> _Your assignment_: Give back all of the data exactly as it appears here.

(Data section)

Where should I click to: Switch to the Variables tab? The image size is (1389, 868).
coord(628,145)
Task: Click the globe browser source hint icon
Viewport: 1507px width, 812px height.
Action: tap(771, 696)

(End Data section)

> _Answer section_:
Where should I click to: Switch to the Variables tab? The image size is (1389, 868).
coord(628,145)
Task: Click the globe browser source hint icon
Viewport: 1507px width, 812px height.
Action: tap(771, 696)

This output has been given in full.